Die Abgasaffären begannen im September 2015, als der Skandal um manipulierte Abgaswerte im VW-Konzern ans Licht kam. In den USA hatte VW deswegen Milliarden zahlen müssen. In Europa und Deutschland ist der Konzern aber der Auffassung, dass Abschalteinrichtungen in seinen Dieselmotoren gar nicht illegal gewesen sind. Das sieht Minister Dobrindt offenbar anders. "Gestern sind Auffälligkeiten bei Fahrzeugen der Modellreihe A8 und A7 mit V6- und V8-Dieselmotoren erkannt geworden", teilte er mit. Die betroffenen Fahrzeuge mit Motoren nach Abgasnorm EU5 seien zwischen 2009 und 2013 gebaut worden.
Industrie unter Verdacht
Auch diverse andere Hersteller stehen inzwischen unter Verdacht des Abgas-Betrugs. Zuletzt eröffnete die US-Regierung einen Rechtsstreit gegen Fiat Chrysler, US-Marktführer General Motors wurde von Dieselbesitzern verklagt. Auch auf den deutschen Branchenriesen Daimler hat die US-Justiz ein Auge geworfen, zudem durchsuchte die Stuttgarter Staatsanwaltschaft kürzlich mehrere Standorte in Deutschland. In Frankreich wird gegen Renault und die PSA Group mit den Marken Peugeot und Citroën ermittelt.

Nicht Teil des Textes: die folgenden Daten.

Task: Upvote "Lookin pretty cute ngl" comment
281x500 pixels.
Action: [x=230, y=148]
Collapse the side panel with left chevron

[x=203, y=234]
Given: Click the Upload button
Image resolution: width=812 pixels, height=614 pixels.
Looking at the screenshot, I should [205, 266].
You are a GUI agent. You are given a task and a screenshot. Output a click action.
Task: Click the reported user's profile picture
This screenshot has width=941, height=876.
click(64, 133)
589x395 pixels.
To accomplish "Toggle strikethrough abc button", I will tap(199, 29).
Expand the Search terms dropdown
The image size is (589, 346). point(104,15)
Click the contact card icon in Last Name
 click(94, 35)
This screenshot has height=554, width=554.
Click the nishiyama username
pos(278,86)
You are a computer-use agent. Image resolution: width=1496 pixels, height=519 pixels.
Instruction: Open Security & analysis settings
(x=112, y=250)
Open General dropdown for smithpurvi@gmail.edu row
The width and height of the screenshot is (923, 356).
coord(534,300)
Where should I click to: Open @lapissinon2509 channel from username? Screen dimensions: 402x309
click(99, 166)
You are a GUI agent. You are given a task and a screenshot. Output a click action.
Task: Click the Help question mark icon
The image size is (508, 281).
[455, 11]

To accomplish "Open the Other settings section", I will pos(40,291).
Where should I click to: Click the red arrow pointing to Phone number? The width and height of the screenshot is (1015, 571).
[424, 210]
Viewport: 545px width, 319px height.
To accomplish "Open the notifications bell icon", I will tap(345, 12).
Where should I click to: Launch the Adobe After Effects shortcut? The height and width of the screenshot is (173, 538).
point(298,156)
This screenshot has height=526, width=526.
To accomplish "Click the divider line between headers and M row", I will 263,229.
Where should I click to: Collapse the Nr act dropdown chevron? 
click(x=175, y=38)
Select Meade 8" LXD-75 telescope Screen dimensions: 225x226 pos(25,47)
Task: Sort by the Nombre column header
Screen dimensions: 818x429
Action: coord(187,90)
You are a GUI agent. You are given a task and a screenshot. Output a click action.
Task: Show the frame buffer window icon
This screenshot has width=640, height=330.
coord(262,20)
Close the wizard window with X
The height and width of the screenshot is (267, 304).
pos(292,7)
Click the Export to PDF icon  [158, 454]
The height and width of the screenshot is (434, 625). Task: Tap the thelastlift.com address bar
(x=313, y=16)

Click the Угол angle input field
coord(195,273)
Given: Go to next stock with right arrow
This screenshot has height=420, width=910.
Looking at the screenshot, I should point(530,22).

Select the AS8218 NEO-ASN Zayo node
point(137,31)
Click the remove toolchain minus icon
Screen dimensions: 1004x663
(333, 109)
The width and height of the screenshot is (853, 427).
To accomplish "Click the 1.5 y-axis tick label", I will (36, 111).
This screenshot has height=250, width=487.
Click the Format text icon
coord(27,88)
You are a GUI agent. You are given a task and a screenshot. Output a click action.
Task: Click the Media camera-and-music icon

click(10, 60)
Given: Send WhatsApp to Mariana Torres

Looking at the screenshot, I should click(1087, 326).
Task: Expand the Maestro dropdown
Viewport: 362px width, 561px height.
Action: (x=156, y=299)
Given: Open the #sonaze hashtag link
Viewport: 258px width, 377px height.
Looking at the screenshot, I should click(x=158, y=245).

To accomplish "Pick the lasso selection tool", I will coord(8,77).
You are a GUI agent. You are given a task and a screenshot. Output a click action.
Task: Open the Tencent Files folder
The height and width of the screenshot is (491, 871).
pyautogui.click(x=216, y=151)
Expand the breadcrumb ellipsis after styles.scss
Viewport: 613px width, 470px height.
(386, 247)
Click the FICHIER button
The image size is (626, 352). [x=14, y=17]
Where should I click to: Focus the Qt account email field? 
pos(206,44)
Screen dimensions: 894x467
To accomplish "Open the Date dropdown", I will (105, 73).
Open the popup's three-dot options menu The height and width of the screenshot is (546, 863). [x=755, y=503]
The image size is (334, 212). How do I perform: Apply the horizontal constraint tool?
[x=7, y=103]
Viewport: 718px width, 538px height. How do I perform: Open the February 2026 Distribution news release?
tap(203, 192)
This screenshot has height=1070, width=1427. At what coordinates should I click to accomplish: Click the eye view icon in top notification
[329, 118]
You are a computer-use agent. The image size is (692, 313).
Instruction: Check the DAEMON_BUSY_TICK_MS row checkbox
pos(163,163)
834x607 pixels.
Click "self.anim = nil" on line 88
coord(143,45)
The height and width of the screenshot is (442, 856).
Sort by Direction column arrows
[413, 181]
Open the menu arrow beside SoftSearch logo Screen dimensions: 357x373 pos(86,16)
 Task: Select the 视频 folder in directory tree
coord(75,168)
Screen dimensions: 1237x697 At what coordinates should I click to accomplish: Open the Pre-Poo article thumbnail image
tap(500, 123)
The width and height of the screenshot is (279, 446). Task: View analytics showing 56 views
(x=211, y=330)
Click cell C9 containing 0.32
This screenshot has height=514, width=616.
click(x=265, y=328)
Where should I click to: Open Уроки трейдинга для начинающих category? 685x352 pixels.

Bei allen Ermittlungen gibt es einen gemeinsamen Nenner: Angebliche Abschalteinrichtungen und Diesel-Motoren. Die Diesel-Technik gerät dadurch immer stärker in die Image-Krise. "Es sieht so aus, als wären wir am Anfang von Ende des Diesels", sagt Experte Ferdinand Dudenhöffer von der Universität Duisburg-Essen. Immer mehr Unregelmäßigkeiten bei immer mehr Autobauern zeigten, dass Glaubwürdigkeit und Vertrauen in die Autoindustrie auf Null schrumpfe. "Es gibt nicht ein Dieselgate - Dieselgate ist überall."
Bundesumweltministerin Barbara Hendricks (SPD) kommentierte die Ausweitung des Abgas-Skandals mit den Worten: "Ich erwarte von allen Autoherstellern, dass sie sich endlich ehrlich machen." Die deutschen Hersteller sollten ihre technologische Kompetenz in die Entwicklung von umweltfreundlicheren Fahrzeugen stecken und nicht "auf Tricksereien richten". Grünen-Fraktionschef Anton Hofreiter forderte, der Dieselskandal müsse lückenlos und konsequent aufgearbeitet werden.
Die Deutsche Umwelthilfe forderte Konsequenzen: "Allen betroffenen Fahrzeugen muss die Typzulassung entzogen werden", sagte Bundesgeschäftsführer Jürgen Resch. Audi solle neue Typzulassungen für diese Dieselautos nur bekommen, wenn die Wagen nachgerüstet werden. Wagen der Oberklasse seien trotz ihres hohen Preises "besonders schmutzig", kritisierte Resch. Technisch sei die Einhaltung der Abgaswerte kein Problem. "Es ist eigentlich unglaublich, dass ausgerechnet bei Fahrzeugen, die in der Preisspitze liegen, wegen ein paar hundert Euro Einsparung die Abgaswerte manipuliert."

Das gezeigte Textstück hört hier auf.